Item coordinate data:
* START *
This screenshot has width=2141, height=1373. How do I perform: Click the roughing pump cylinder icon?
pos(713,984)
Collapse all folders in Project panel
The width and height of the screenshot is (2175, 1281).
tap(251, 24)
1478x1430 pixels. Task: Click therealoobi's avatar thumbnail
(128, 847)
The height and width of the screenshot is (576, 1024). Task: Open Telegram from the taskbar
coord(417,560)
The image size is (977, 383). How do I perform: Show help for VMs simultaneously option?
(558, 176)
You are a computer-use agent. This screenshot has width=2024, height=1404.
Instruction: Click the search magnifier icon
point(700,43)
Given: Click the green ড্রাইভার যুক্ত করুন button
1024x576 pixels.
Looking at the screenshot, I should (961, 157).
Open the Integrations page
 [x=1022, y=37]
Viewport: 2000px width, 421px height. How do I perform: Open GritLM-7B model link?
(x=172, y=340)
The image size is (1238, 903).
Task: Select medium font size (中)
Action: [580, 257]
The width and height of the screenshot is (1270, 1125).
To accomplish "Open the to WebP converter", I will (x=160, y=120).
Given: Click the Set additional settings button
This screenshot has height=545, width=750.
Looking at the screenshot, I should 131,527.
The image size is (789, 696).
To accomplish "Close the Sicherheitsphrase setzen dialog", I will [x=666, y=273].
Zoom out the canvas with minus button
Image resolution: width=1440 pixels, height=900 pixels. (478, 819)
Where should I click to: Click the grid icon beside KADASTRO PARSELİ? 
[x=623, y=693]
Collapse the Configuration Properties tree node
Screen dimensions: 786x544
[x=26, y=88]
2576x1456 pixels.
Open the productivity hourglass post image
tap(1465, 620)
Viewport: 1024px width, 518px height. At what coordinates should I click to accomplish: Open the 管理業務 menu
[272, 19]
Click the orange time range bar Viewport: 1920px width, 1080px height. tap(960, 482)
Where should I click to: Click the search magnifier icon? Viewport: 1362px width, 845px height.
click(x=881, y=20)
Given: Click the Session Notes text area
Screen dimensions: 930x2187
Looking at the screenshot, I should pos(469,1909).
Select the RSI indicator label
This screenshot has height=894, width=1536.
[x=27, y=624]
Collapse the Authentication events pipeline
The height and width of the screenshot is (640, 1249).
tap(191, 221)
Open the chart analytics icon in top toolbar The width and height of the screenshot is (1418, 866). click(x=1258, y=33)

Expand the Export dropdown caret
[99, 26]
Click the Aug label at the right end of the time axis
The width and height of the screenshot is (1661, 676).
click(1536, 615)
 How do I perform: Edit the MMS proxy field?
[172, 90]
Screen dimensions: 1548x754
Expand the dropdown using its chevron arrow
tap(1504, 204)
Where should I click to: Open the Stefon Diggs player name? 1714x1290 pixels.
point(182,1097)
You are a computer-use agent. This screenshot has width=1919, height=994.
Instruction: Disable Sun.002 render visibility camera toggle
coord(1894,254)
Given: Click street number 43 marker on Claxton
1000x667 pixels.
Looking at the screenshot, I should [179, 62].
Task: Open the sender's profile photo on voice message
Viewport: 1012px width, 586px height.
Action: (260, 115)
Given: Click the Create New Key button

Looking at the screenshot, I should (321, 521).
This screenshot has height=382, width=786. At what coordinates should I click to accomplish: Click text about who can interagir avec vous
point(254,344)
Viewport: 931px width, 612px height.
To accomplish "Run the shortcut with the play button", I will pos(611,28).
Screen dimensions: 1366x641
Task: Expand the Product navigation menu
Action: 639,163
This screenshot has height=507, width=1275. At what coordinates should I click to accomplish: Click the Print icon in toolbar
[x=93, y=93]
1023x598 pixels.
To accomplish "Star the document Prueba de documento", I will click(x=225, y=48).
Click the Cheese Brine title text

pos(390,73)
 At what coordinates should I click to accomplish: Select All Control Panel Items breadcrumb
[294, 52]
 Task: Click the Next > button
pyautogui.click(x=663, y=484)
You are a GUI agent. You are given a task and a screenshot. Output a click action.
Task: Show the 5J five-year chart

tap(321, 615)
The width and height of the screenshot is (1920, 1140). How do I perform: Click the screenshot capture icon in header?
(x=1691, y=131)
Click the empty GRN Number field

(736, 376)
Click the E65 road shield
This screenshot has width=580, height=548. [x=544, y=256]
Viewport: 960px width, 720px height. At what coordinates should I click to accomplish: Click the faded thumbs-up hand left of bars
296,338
* END *
Aim: Reproduce all of the material above word for word.

Solution for this problem:
This screenshot has width=2141, height=1373. How do I perform: Click the roughing pump cylinder icon?
pos(713,984)
Collapse all folders in Project panel
The width and height of the screenshot is (2175, 1281).
tap(251, 24)
1478x1430 pixels. Task: Click therealoobi's avatar thumbnail
(128, 847)
The height and width of the screenshot is (576, 1024). Task: Open Telegram from the taskbar
coord(417,560)
The image size is (977, 383). How do I perform: Show help for VMs simultaneously option?
(558, 176)
You are a computer-use agent. This screenshot has width=2024, height=1404.
Instruction: Click the search magnifier icon
point(700,43)
Given: Click the green ড্রাইভার যুক্ত করুন button
1024x576 pixels.
Looking at the screenshot, I should (961, 157).
Open the Integrations page
 [x=1022, y=37]
Viewport: 2000px width, 421px height. How do I perform: Open GritLM-7B model link?
(x=172, y=340)
The image size is (1238, 903).
Task: Select medium font size (中)
Action: [580, 257]
The width and height of the screenshot is (1270, 1125).
To accomplish "Open the to WebP converter", I will (x=160, y=120).
Given: Click the Set additional settings button
This screenshot has height=545, width=750.
Looking at the screenshot, I should 131,527.
The image size is (789, 696).
To accomplish "Close the Sicherheitsphrase setzen dialog", I will [x=666, y=273].
Zoom out the canvas with minus button
Image resolution: width=1440 pixels, height=900 pixels. (478, 819)
Where should I click to: Click the grid icon beside KADASTRO PARSELİ? 
[x=623, y=693]
Collapse the Configuration Properties tree node
Screen dimensions: 786x544
[x=26, y=88]
2576x1456 pixels.
Open the productivity hourglass post image
tap(1465, 620)
Viewport: 1024px width, 518px height. At what coordinates should I click to accomplish: Open the 管理業務 menu
[272, 19]
Click the orange time range bar Viewport: 1920px width, 1080px height. tap(960, 482)
Where should I click to: Click the search magnifier icon? Viewport: 1362px width, 845px height.
click(x=881, y=20)
Given: Click the Session Notes text area
Screen dimensions: 930x2187
Looking at the screenshot, I should pos(469,1909).
Select the RSI indicator label
This screenshot has height=894, width=1536.
[x=27, y=624]
Collapse the Authentication events pipeline
The height and width of the screenshot is (640, 1249).
tap(191, 221)
Open the chart analytics icon in top toolbar The width and height of the screenshot is (1418, 866). click(x=1258, y=33)

Expand the Export dropdown caret
[99, 26]
Click the Aug label at the right end of the time axis
The width and height of the screenshot is (1661, 676).
click(1536, 615)
 How do I perform: Edit the MMS proxy field?
[172, 90]
Screen dimensions: 1548x754
Expand the dropdown using its chevron arrow
tap(1504, 204)
Where should I click to: Open the Stefon Diggs player name? 1714x1290 pixels.
point(182,1097)
You are a computer-use agent. This screenshot has width=1919, height=994.
Instruction: Disable Sun.002 render visibility camera toggle
coord(1894,254)
Given: Click street number 43 marker on Claxton
1000x667 pixels.
Looking at the screenshot, I should [179, 62].
Task: Open the sender's profile photo on voice message
Viewport: 1012px width, 586px height.
Action: (260, 115)
Given: Click the Create New Key button

Looking at the screenshot, I should (321, 521).
This screenshot has height=382, width=786. At what coordinates should I click to accomplish: Click text about who can interagir avec vous
point(254,344)
Viewport: 931px width, 612px height.
To accomplish "Run the shortcut with the play button", I will pos(611,28).
Screen dimensions: 1366x641
Task: Expand the Product navigation menu
Action: 639,163
This screenshot has height=507, width=1275. At what coordinates should I click to accomplish: Click the Print icon in toolbar
[x=93, y=93]
1023x598 pixels.
To accomplish "Star the document Prueba de documento", I will click(x=225, y=48).
Click the Cheese Brine title text

pos(390,73)
 At what coordinates should I click to accomplish: Select All Control Panel Items breadcrumb
[294, 52]
 Task: Click the Next > button
pyautogui.click(x=663, y=484)
You are a GUI agent. You are given a task and a screenshot. Output a click action.
Task: Show the 5J five-year chart

tap(321, 615)
The width and height of the screenshot is (1920, 1140). How do I perform: Click the screenshot capture icon in header?
(x=1691, y=131)
Click the empty GRN Number field

(736, 376)
Click the E65 road shield
This screenshot has width=580, height=548. [x=544, y=256]
Viewport: 960px width, 720px height. At what coordinates should I click to accomplish: Click the faded thumbs-up hand left of bars
296,338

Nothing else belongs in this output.